> [AIM OF THE TASK]: Print the records word for word from the line containing "Where should I" through the end of the records, leaving out the pictures.

> [TASK MATERIAL]:
= = = = =

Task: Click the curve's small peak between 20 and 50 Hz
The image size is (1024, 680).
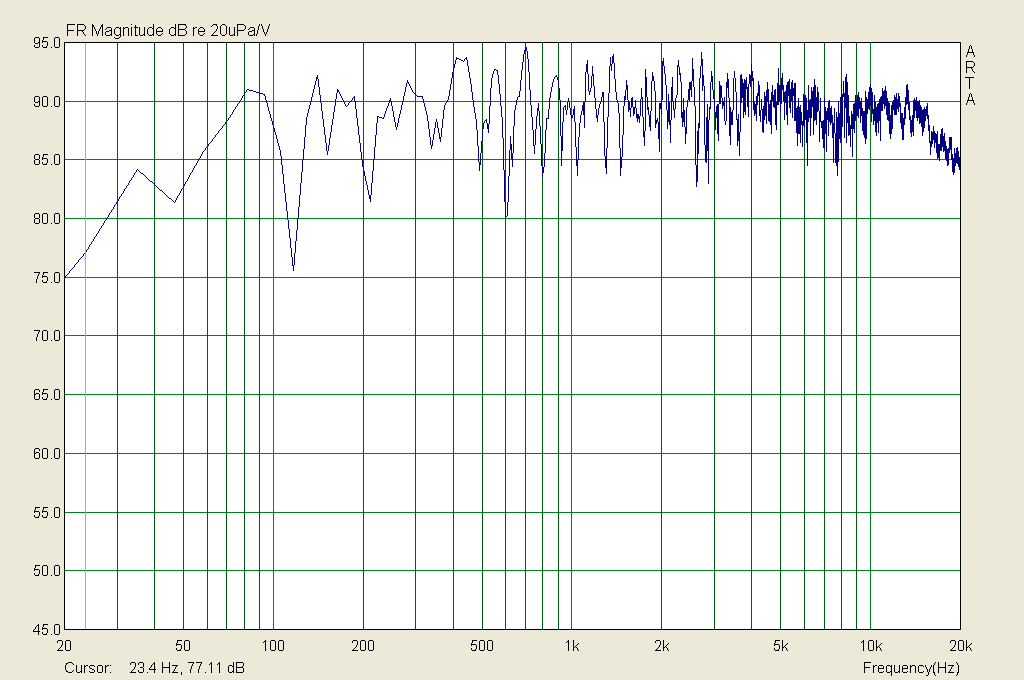Action: [138, 170]
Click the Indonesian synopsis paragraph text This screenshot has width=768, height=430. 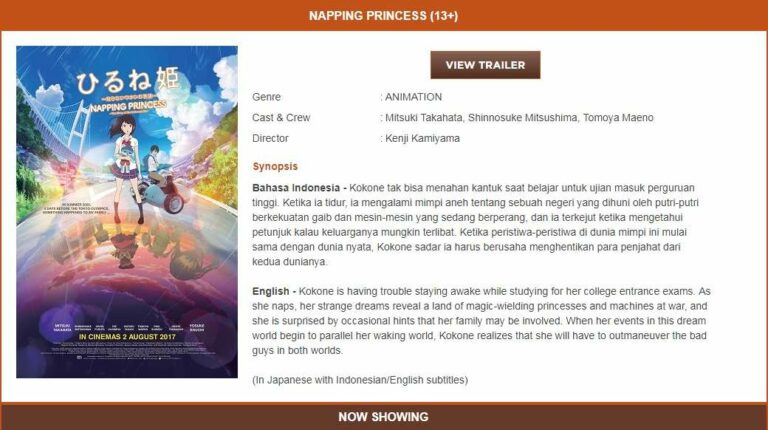coord(475,225)
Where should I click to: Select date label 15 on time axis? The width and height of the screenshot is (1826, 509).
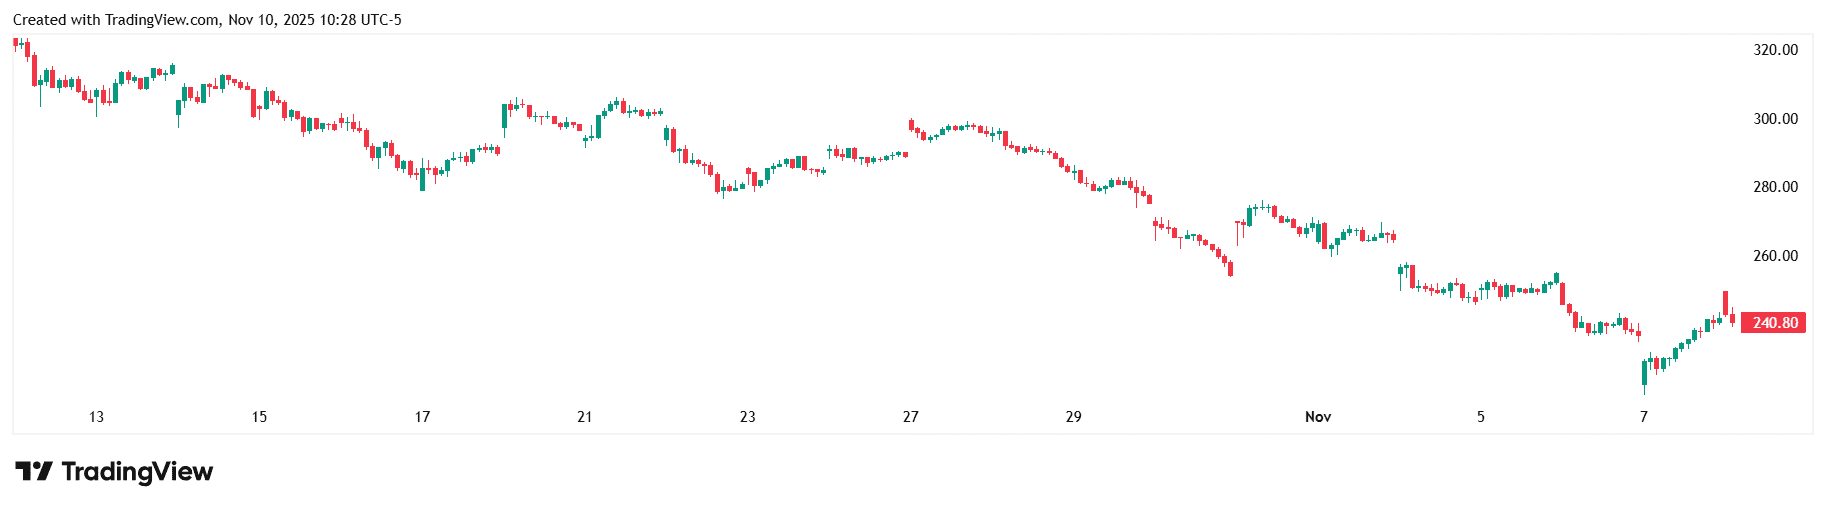(x=259, y=417)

= = = = =

> [TASK RESULT]:
Where should I click to: Select date label 15 on time axis? The width and height of the screenshot is (1826, 509).
(x=259, y=417)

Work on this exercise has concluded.